* Records shown *
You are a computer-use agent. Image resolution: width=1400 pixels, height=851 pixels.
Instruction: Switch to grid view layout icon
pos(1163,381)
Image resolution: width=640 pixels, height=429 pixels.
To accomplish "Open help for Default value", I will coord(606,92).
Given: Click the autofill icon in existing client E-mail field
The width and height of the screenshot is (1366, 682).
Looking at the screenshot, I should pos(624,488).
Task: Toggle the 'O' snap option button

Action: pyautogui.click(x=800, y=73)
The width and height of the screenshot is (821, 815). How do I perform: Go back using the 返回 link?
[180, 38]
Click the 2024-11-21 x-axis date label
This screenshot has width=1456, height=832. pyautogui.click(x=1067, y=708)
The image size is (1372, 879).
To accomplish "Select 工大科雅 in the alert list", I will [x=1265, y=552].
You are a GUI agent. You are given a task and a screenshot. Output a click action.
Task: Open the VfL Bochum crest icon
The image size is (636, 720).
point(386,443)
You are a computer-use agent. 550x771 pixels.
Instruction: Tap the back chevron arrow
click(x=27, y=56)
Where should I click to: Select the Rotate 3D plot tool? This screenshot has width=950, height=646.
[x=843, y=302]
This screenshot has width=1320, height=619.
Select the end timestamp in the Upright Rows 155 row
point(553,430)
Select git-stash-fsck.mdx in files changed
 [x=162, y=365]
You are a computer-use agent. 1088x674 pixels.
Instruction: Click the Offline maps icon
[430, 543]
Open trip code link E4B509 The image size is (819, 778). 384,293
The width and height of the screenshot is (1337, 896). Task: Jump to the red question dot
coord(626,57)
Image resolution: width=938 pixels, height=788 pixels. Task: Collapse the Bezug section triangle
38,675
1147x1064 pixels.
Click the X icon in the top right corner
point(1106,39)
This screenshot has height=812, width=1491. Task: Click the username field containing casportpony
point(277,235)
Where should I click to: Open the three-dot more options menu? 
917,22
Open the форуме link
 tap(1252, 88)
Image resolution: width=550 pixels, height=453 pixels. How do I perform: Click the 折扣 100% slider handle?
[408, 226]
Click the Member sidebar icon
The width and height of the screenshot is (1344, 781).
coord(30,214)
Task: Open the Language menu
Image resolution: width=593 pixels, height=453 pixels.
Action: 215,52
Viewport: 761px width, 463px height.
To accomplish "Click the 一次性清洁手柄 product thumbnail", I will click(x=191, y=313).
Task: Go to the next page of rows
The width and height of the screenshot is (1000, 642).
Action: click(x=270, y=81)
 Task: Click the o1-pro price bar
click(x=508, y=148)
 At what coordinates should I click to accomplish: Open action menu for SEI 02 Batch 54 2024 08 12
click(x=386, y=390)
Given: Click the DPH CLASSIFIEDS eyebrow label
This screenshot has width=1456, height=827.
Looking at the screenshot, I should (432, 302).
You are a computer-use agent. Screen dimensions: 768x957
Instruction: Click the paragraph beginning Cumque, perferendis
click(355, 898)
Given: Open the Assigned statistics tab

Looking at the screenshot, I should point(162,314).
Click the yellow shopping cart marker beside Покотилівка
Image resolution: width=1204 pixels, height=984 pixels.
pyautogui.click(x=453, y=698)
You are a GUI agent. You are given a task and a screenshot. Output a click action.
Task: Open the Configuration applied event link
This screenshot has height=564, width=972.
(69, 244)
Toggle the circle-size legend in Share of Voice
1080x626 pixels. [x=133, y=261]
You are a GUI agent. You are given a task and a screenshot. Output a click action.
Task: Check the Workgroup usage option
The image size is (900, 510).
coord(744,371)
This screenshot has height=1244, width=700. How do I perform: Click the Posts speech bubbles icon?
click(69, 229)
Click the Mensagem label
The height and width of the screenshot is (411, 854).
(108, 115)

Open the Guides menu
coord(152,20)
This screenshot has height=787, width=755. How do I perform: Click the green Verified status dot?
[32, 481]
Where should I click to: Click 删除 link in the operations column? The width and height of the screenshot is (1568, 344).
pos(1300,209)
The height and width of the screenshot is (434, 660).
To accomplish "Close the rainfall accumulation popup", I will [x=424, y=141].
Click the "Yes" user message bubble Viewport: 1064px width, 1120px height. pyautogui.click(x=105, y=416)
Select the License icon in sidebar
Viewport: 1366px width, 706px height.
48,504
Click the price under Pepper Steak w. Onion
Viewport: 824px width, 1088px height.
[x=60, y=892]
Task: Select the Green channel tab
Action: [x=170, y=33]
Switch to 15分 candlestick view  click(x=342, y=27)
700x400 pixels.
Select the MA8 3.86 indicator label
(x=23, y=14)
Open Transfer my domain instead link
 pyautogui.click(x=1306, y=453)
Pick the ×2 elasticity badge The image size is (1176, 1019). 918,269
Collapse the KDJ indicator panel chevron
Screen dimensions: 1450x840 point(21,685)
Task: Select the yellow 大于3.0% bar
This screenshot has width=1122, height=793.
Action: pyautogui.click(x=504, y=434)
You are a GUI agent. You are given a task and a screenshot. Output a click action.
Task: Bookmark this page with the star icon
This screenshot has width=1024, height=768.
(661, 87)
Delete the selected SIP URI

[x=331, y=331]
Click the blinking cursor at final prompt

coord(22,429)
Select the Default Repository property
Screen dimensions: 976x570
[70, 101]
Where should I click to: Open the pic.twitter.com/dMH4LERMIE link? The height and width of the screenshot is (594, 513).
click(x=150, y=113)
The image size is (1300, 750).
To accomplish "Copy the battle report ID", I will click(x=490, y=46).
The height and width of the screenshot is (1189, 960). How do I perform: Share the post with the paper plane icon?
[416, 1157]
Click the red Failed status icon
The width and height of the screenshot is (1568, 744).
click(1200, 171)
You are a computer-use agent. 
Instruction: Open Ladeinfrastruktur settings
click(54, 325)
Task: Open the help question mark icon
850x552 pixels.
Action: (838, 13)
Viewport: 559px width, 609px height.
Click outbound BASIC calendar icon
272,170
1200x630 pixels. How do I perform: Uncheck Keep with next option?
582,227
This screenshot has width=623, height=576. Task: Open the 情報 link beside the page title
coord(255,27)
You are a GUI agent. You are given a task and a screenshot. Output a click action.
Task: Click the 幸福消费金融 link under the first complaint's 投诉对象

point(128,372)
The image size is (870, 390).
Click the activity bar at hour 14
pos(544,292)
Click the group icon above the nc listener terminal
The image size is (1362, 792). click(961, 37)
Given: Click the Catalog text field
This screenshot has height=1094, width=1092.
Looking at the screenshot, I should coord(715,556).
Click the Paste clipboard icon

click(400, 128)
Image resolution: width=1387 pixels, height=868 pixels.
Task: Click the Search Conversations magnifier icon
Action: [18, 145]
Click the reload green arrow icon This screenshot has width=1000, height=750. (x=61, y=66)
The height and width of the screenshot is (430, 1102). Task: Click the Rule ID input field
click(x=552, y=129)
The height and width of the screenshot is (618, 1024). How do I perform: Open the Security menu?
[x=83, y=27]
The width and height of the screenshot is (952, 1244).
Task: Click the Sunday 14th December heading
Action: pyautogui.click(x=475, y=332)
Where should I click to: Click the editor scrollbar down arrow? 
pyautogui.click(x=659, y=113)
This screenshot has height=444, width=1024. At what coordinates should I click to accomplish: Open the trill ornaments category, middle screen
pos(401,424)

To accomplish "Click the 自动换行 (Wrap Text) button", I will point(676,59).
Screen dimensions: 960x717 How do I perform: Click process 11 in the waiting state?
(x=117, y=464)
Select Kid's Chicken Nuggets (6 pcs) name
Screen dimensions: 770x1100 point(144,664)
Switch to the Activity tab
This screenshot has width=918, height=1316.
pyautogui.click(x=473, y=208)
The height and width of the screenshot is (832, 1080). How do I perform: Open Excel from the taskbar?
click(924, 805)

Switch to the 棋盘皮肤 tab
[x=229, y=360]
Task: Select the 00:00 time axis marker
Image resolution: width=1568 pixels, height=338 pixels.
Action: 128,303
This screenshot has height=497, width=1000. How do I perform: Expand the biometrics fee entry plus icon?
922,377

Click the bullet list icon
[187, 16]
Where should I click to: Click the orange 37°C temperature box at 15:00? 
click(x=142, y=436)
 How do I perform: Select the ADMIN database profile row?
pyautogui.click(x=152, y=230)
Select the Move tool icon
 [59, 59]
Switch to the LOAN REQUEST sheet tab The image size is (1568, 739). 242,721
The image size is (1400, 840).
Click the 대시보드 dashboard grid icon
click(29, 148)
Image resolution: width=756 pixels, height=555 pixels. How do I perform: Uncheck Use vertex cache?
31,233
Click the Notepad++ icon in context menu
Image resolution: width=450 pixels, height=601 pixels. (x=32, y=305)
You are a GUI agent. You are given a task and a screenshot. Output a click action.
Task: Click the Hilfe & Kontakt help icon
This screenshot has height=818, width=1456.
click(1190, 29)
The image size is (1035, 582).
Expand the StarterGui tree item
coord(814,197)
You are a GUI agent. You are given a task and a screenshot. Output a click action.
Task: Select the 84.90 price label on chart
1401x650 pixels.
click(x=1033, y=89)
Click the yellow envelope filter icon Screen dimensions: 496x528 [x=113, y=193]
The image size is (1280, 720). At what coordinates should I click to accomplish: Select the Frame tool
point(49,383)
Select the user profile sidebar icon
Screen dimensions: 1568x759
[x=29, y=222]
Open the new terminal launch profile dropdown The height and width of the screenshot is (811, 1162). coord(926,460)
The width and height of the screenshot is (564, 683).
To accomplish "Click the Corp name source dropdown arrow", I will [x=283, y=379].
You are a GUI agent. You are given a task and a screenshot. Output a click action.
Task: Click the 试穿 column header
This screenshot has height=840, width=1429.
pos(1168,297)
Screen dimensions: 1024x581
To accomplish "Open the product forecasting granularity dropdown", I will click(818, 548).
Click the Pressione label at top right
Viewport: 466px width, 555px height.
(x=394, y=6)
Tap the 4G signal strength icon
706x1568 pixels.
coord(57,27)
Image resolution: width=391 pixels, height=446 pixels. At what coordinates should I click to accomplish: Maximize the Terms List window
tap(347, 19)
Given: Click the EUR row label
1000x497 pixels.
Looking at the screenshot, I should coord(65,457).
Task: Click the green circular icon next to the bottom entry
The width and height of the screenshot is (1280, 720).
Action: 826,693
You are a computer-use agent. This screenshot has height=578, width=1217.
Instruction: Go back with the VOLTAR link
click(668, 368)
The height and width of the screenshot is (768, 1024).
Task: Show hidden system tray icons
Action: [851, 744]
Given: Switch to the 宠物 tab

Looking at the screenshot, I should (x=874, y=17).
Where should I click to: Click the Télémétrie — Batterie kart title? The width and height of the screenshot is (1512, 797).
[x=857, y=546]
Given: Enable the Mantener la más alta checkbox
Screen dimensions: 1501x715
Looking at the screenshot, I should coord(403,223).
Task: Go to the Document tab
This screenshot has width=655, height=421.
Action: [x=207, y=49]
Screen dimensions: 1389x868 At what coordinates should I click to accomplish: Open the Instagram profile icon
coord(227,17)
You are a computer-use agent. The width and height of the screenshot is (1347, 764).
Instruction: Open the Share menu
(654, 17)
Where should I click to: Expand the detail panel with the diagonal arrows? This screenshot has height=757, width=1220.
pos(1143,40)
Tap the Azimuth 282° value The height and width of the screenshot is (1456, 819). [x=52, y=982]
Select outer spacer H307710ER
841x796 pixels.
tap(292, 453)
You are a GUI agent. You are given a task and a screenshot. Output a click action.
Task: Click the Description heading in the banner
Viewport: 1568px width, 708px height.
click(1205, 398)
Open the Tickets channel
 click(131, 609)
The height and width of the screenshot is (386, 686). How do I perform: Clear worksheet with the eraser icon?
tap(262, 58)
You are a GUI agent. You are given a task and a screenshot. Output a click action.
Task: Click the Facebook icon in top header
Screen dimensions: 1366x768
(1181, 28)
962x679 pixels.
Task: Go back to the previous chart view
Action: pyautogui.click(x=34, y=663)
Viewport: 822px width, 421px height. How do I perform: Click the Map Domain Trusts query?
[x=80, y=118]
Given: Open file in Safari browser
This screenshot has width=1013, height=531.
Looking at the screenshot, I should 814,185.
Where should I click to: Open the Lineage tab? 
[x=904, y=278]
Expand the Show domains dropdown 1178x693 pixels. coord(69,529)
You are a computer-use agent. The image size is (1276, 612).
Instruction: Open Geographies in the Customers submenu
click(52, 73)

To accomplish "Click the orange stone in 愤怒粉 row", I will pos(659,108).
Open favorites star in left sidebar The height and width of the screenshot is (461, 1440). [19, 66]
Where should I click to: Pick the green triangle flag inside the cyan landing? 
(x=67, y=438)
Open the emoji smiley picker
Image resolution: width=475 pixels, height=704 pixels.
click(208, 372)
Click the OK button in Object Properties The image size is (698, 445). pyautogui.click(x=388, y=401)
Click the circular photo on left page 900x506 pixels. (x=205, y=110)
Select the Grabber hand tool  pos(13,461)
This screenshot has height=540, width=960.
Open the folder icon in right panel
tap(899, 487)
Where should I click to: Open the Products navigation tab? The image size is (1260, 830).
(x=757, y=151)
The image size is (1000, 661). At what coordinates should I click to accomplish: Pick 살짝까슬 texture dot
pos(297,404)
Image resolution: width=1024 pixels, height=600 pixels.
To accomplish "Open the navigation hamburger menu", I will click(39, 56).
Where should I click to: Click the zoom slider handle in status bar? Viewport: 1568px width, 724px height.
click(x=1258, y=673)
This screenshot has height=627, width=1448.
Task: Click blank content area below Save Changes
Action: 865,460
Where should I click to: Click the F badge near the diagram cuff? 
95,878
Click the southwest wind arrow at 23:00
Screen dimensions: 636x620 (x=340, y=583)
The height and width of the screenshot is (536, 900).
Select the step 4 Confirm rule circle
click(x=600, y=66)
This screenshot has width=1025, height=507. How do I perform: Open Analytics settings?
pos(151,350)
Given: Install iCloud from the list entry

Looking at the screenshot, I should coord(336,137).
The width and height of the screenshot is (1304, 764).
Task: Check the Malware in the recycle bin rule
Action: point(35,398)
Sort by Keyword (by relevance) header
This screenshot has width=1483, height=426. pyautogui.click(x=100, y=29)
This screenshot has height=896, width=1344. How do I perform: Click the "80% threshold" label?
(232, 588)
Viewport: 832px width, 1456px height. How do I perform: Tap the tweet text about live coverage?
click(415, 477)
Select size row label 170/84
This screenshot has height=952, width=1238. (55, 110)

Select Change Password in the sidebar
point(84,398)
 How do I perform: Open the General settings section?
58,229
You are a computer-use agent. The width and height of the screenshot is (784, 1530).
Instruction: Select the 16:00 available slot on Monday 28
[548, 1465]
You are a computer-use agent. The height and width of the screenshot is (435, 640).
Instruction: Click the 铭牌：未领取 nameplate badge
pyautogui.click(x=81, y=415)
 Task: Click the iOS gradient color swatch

* Exercise aim *
From the listing above, the lines starting with the one that has "Task: Select the 00:00 time axis marker" and running through the one that has "The image size is (1400, 840)." should be copied exactly, ends included.

* Solution for this problem *
Task: Select the 00:00 time axis marker
Image resolution: width=1568 pixels, height=338 pixels.
Action: 128,303
This screenshot has height=497, width=1000. How do I perform: Expand the biometrics fee entry plus icon?
922,377

Click the bullet list icon
[187, 16]
Where should I click to: Click the orange 37°C temperature box at 15:00? 
click(x=142, y=436)
 How do I perform: Select the ADMIN database profile row?
pyautogui.click(x=152, y=230)
Select the Move tool icon
 [59, 59]
Switch to the LOAN REQUEST sheet tab The image size is (1568, 739). 242,721
The image size is (1400, 840).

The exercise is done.